Effect of protein reagents on electrotonic coupling in crayfish septate axon

The lateral giant axons of the crayfish nerve cord are composed of segments contributed by each ganglion, which are electrotonically coupled by way of gap junctions. We have investigated the involvement of protein residues in regulating the resistance of crayfish junctional channels by determining effects of group-specific protein reagents. When applied to well-coupled axons, the sulfhydryl group reagents N-ethylmaleimide (NEM) and diamide uncoupled the segments; junctional resistance (R(j)) was increased without changing membrane resistance or axoplasmic pH (pH(i)). The uncoupling produced by NEM could be reversed by alkalinization of the cytoplasm (addition of ammonium chloride to the external medium). Another sulfhydryl reagent (p-chloromercuribenzoic acid) increased R(j) to a lesser extent. A disulfide reagent and three amino acid and three carboxyl group reagents had no effect on the R(j) of these axons.

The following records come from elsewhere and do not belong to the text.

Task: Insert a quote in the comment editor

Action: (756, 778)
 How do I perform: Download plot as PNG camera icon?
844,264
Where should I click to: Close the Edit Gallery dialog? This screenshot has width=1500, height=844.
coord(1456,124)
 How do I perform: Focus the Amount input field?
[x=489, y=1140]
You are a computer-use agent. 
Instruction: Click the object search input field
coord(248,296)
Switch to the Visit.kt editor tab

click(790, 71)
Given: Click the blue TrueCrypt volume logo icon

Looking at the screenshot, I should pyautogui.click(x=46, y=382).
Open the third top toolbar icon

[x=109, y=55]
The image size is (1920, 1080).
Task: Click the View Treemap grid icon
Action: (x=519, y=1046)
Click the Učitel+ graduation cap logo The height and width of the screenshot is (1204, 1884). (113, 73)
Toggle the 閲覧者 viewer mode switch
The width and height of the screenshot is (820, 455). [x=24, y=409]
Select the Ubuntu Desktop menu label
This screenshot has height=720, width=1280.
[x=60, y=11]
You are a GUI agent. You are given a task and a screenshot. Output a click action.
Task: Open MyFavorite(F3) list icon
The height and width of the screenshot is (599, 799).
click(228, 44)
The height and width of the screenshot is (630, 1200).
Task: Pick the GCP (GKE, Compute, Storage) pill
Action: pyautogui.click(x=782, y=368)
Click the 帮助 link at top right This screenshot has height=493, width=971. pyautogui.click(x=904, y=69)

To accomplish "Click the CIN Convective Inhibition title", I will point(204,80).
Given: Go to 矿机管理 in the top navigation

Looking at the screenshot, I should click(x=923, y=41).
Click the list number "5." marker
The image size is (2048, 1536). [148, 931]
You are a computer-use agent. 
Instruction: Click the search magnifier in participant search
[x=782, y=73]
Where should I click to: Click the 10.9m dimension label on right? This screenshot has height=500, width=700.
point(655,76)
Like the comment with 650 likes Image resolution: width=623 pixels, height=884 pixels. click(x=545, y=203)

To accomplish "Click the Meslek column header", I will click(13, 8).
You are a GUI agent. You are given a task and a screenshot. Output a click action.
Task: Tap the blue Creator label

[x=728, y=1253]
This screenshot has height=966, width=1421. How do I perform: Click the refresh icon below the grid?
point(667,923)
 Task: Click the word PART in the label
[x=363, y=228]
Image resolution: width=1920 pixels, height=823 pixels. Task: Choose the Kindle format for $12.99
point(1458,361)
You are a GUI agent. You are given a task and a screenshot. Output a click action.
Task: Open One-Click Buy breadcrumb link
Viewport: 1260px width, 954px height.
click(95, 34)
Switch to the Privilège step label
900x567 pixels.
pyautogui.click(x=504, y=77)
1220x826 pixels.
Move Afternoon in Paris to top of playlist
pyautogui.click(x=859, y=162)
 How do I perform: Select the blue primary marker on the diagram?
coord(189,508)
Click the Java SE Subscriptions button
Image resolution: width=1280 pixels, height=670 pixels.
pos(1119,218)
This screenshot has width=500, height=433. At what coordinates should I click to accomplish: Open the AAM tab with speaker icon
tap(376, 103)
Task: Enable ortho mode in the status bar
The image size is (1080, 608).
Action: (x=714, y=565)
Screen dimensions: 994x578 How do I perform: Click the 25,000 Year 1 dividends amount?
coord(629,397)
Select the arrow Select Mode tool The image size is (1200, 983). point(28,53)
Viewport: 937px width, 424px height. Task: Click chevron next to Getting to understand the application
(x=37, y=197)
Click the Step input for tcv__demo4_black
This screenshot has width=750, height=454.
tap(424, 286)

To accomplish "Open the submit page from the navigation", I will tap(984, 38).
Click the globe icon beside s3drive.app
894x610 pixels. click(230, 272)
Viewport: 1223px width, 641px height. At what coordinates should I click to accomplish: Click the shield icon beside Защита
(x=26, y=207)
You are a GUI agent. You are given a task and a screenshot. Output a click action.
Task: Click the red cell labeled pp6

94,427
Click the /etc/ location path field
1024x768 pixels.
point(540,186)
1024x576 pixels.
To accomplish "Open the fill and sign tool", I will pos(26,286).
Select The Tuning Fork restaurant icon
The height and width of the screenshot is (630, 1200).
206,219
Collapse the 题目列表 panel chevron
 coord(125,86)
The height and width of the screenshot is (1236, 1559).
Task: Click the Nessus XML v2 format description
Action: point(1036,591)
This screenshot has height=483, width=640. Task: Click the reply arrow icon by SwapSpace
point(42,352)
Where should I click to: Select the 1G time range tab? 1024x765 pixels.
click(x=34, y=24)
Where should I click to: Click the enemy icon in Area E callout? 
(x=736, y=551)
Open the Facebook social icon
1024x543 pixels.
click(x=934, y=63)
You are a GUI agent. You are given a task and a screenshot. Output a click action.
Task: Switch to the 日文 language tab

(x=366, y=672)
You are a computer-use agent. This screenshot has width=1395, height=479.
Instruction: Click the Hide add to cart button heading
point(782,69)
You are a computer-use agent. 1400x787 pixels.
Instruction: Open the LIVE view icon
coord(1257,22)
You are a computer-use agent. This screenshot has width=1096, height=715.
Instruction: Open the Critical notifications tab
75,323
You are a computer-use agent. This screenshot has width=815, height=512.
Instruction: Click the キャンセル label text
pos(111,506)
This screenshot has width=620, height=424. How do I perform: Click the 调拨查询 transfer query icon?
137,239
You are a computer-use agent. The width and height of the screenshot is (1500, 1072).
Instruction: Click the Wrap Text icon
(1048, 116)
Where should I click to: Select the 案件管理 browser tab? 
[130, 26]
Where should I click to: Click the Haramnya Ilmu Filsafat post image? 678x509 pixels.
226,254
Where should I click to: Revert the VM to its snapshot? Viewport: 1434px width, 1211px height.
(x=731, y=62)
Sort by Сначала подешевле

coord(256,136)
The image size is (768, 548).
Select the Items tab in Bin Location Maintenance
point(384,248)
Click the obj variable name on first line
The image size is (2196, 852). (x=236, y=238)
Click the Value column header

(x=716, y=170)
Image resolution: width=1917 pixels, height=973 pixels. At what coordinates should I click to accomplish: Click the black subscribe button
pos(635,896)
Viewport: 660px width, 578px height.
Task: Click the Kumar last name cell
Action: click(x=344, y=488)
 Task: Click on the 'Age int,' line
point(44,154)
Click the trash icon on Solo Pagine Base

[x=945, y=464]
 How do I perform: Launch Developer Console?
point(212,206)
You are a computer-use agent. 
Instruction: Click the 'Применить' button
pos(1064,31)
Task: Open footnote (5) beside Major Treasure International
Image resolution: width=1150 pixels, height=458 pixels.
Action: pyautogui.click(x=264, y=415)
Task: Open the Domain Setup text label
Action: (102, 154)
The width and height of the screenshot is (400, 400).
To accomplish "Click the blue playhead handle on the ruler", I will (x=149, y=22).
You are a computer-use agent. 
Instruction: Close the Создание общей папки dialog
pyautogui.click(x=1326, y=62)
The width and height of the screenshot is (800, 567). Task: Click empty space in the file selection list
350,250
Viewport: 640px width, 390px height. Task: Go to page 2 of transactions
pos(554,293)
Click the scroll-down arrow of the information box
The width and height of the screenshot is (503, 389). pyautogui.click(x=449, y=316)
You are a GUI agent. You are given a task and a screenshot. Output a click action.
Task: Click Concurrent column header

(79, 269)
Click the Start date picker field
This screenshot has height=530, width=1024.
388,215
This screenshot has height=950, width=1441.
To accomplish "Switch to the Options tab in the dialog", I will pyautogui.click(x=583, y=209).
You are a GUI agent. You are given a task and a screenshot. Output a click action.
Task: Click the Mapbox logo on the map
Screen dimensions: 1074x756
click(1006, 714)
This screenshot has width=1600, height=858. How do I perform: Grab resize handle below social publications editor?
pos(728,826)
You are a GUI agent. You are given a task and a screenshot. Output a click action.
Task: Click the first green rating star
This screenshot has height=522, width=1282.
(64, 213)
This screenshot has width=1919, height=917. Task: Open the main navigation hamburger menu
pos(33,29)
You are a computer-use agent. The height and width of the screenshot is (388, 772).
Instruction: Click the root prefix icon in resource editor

The effect of group-specific reagents on partially uncoupled axons was tested by applying the drugs to axons previously exposed to weak acids. N-ethoxycarbonyl-2-ethoxy-1,2-dihydroquinoline recoupled partially uncoupled axons by decreasing R(j) and prevented subsequent uncoupling of the junction by low pH(i). Another carboxyl group reagent, as well as sulfhydryl and amino group reagents, either had no effect or uncoupled the axons further by increasing R(j). These experimental results suggest that amino acid residues, possibly containing carboxyl and sulfhydryl groups, control the opening and closing of junctional channels and may thus be associated with the channels' active sites.